TRECHOS DE LEITURAS DIÁRIAS - 28/03/2017

(...) Com efeito, a história da África, como a de toda a humanidade, é a história de uma tomada de consciência. Nesse sentido, a história da África deve ser reescrita. E isso porque, até o presente momento, ela foi massacrada, camuflada, desfigurada, mutilada. Pela "força das circunstâncias", ou seja, pela ignorância e pelo interesse. Abatido por vários séculos de opressão, esse continente presenciou gerações de viajantes, de traficantes de escravos, de exploradores, de missionários, de procônsules, de sábios de todo tipo, que acabaram por fixar sua imagem no cenário da miséria, da barbárie, da irresponsabilidade e do caos. Essa imagem foi projetada e extrapolada ao infinito ao longo do tempo, passando a justificar tanto o presente quanto o futuro.

JOSEPH KI-ZERBO
HISTÓRIA GERAL DA ÁFRICA I
METODOLOGIA E PRÉ-HISTÓRIA DA ÁFRICA

(...) As sombras e obscuridades que cercam o passado desse continente constituem um desafio apaixonante para a curiosidade humana. A história da África é pouco conhecida. Quantas genealogias mal feitas! Quantas estruturas esboçadas com pontilhados impressionistas ou mesmo encobertas por espessa neblina! Quantas sequências que parecem absurdas porque o trecho precedente do filme foi cortado! Esse filme desarticulado e parcelado, que não é senão a imagem de nossa ignorância, nós o transformamos, por uma formação deplorável ou viciosa, na imagem real da história da África tal como efetivamente se desenrolou. Nesse contexto, não é de causar espanto o lugar infinitamente pequeno e secundário que foi dedicado à história africana em todas as histórias da humanidade ou das civilizações.

JOSEPH KI-ZERBO
HISTÓRIA GERAL DA ÁFRICA I
METODOLOGIA E PRÉ-HISTÓRIA DA ÁFRICA


(...) Descobertas africanas, por vezes espetaculares, questionam o significado de certas fases da história da humanidade em seu conjunto.

JOSEPH KI-ZERBO
HISTÓRIA GERAL DA ÁFRICA I
METODOLOGIA E PRÉ-HISTÓRIA DA ÁFRICA

(...) Mais que qualquer outra disciplina, a história é uma ciência humana, pois ela sai bem quente da forja ruidosa e tumultuada dos povos.

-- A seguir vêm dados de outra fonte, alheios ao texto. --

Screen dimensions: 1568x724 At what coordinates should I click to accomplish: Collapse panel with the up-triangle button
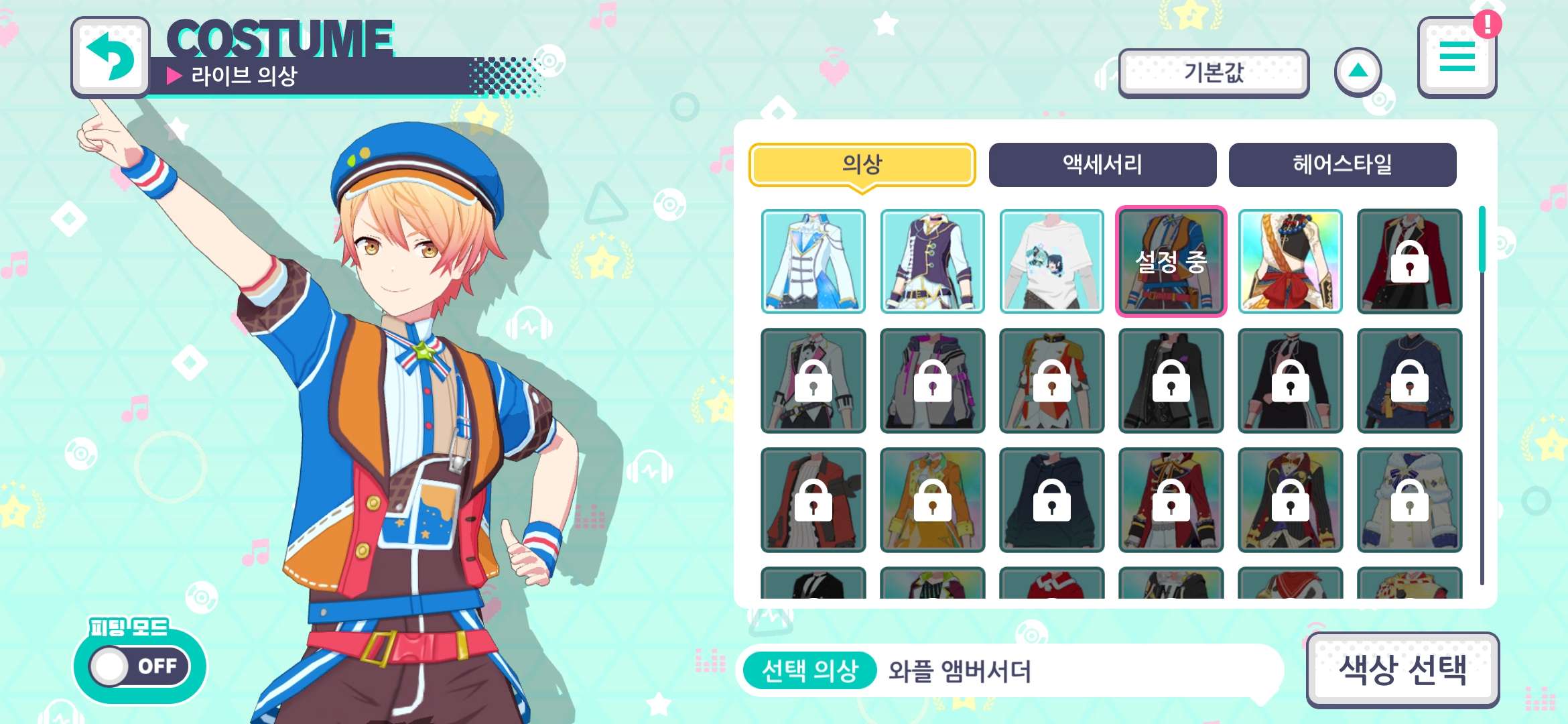1358,71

Modelada realmente pelo homem nos canteiros da vida, construída mentalmente pelo homem nos laboratórios, bibliotecas e sítios das escavações, a história é igualmente feita para o homem, para o povo, para aclarar e motivar sua consciência.
Para os africanos, a história da África não é um espelho de Narciso, nem um pretexto sutil para se abstrair das tarefas da atualidade. Essa diversão alienadora poderia comparecer os objetivos científicos do projeto. Em contrapartida, a ignorância de seu próprio passado, ou seja, de uma grande parte de si mesmo, não seria ainda mais alienadora? Todos os males que acometem a África hoje, assim como todas as venturas que aí se revelem, resultam de inumeráveis forças impulsionadas pela história. E da mesma forma que a reconstituição do desenvolvimento de uma doença é a primeira etapa de um projeto racional de diagnóstico e terapêutica, a primeira tarefa de análise global do continente africano é histórica. A menos que optássemos pela inconsciência e pela alienação, não poderíamos viver sem memória ou com a memória do outro. Ora, a história é a memória dos povos. Esse retorno a si mesmo pode, aliás, revestir-se do valor de uma catarse libertadora, como acontece com o processo de submersão em si próprio efetivado pela psicanálise, que, ao revelar as bases dos entraves de nossa personalidade, desata de uma só vez os complexos que atrelam nossa consciência às raízes profundas do subconsciente. Mas para não substituir um mito por outro, é preciso que a verdade histórica, matriz da consciência desalienada e autêntica, seja rigorosamente examinada e fundada sobre provas.